The thinking hasn't disappeared. It has transformed. Where a programmer once asked "how do I implement this function?", they now ask "is this the right approach? Does this solution fit our architecture? What are the security implications? Where might this fail at scale?" The junior engineer who Yegge describes—watching two PhD students work with AI—realizes that "engineer in a box is not too far off from knowing the right questions to ask."

Have you thought about scaling? Have you thought about security? How is your test coverage? I mean, engineers are going to all ask the same questions, right? And he realized that engineer in a box is not too far off from knowing the right questions to ask an LLM.

— Steve Yegge, Latent Space podcast

The questions are where the thinking lives. And asking good questions—the right questions, at the right time, about the right aspects of a problem—is not a lesser form of cognition. It may be a higher one.

The Sentence Fallacy

Chiang's argument assumes that thinking happens at the level of the sentence—that the cognitive work is in the word choice, the syntax, the local construction of meaning. But this is like arguing that a programmer's thinking happens at the level of the semicolon. Yes, there's thought in getting the syntax right. But the deeper thought—the thought that actually matters—happens at the level of architecture, design, system coherence.
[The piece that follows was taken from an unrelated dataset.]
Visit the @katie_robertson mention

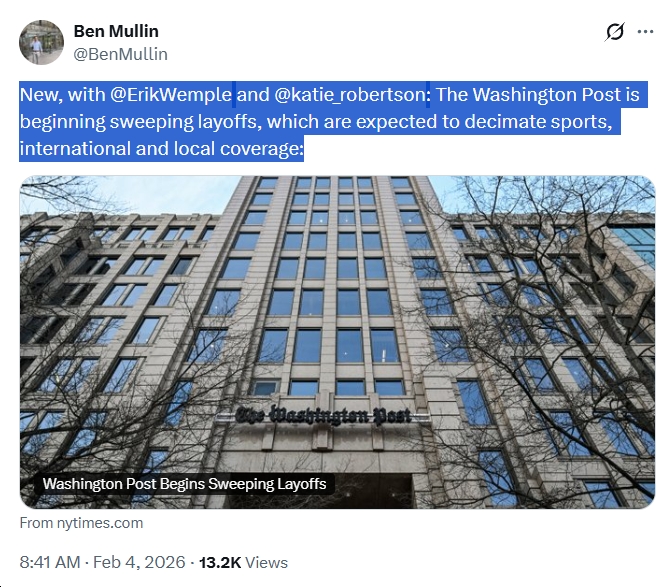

Writers know this. The hardest part of writing isn't finding the right word; it's figuring out what you're actually trying to say. It's recognizing when your argument has a hole in it. It's noticing that your evidence doesn't support your claim. It's seeing that your third paragraph contradicts your seventh. These are structural problems, architectural problems—and they don't require you to personally type every sentence to engage with them.
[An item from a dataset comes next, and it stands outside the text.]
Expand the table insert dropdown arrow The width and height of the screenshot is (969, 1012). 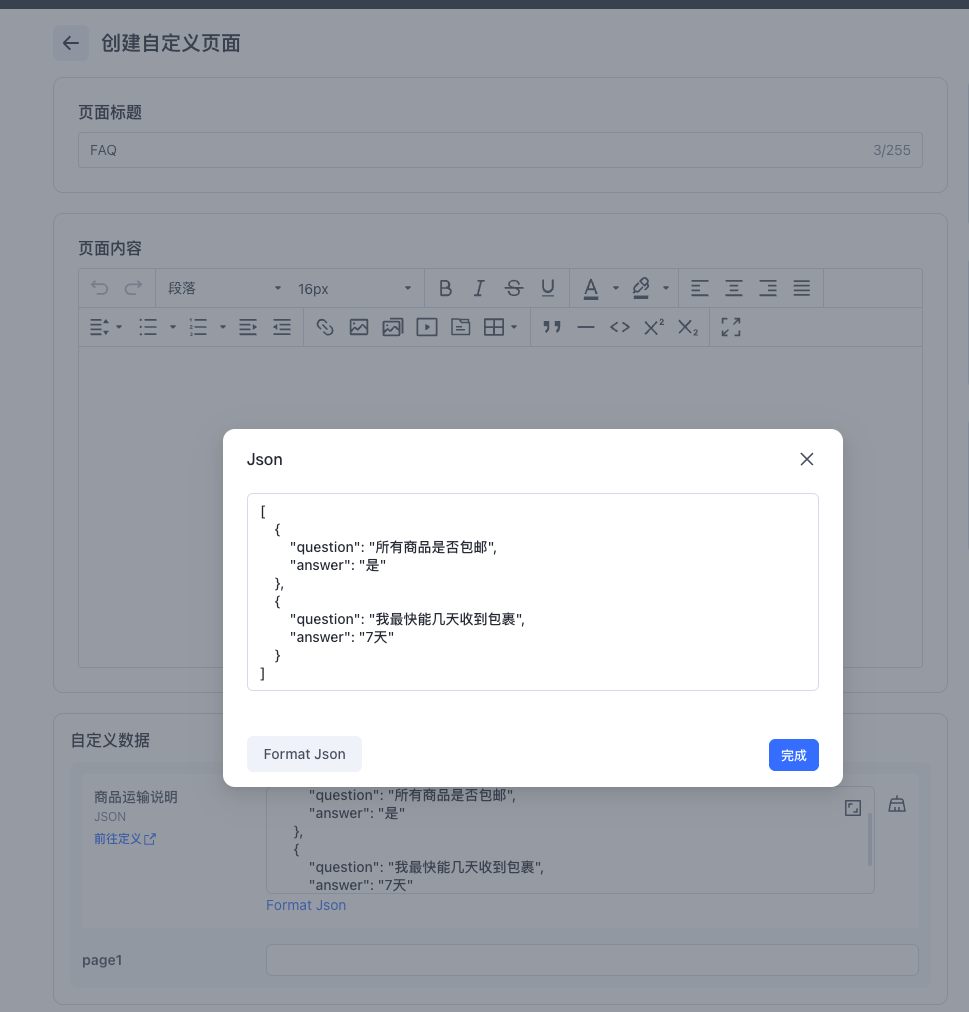[514, 327]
When Yegge describes the skills required to work effectively with AI coding agents, he's describing genuine expertise:

You have to spend 2,000 hours with it. And that's not actually an exaggeration... Trust in this case specifically means before you as a user can predict what it's going to do.

— Steve Yegge, Latent Space podcast

Two thousand hours of learning to predict, evaluate, correct, redirect. Two thousand hours of building judgment. This is not the profile of someone avoiding mental exertion. This is the profile of someone developing a new kind of expertise—expertise that operates at a different level of abstraction than before, but expertise nonetheless.

Why This Matters

Chiang is worried about students who skip the struggle and thereby miss the learning. That's a legitimate concern. But the solution isn't to define thinking as sentence-level labor. The solution is to recognize that thinking can happen—must happen—at multiple levels, and that the higher levels matter more than the lower ones.
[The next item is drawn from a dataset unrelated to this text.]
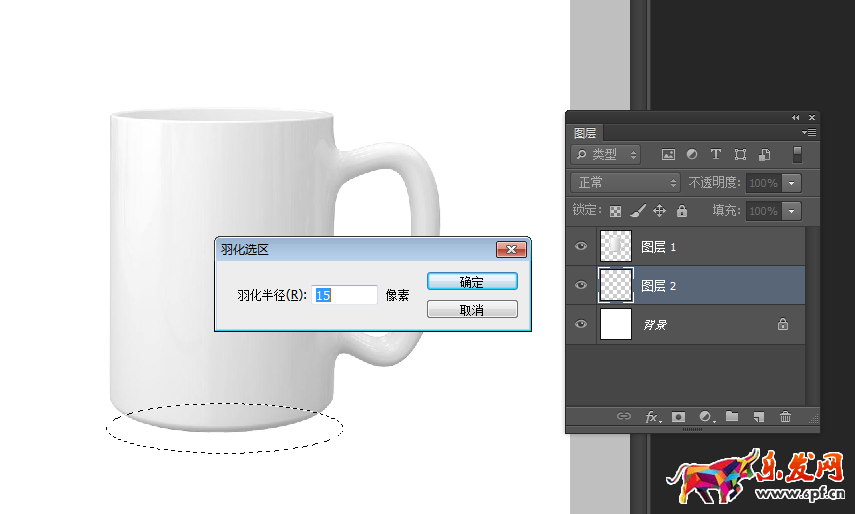Hide the 背景 layer
The image size is (855, 514).
[x=581, y=324]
A student who uses AI to generate prose and then accepts it uncritically has learned nothing. But a student who uses AI to generate prose and then interrogates it—asks whether the argument holds, whether the evidence supports the claims, whether the structure serves the purpose—is doing the kind of thinking that actually matters. They're doing the work that Yegge describes: learning to predict, evaluate, redirect. Learning to ask the right questions.

Yegge's vibe coders aren't writing individual lines of code, but they understand code at a deeper level than many people who do. They have to—because they need to evaluate output, catch errors, maintain coherence across systems. The thinking moved up a level. It didn't disappear.

The same can be true for writing. The thinking doesn't have to live in the sentence. It can live in the argument, the structure, the evaluation. Students who learn to do that kind of thinking—to ask whether claims are supported, whether logic holds, whether structure serves purpose—are developing exactly the intellectual capabilities that Chiang says education should provide.

The danger isn't that AI removes thinking from writing. The danger is that we might define thinking so narrowly that we fail to recognize it when it moves.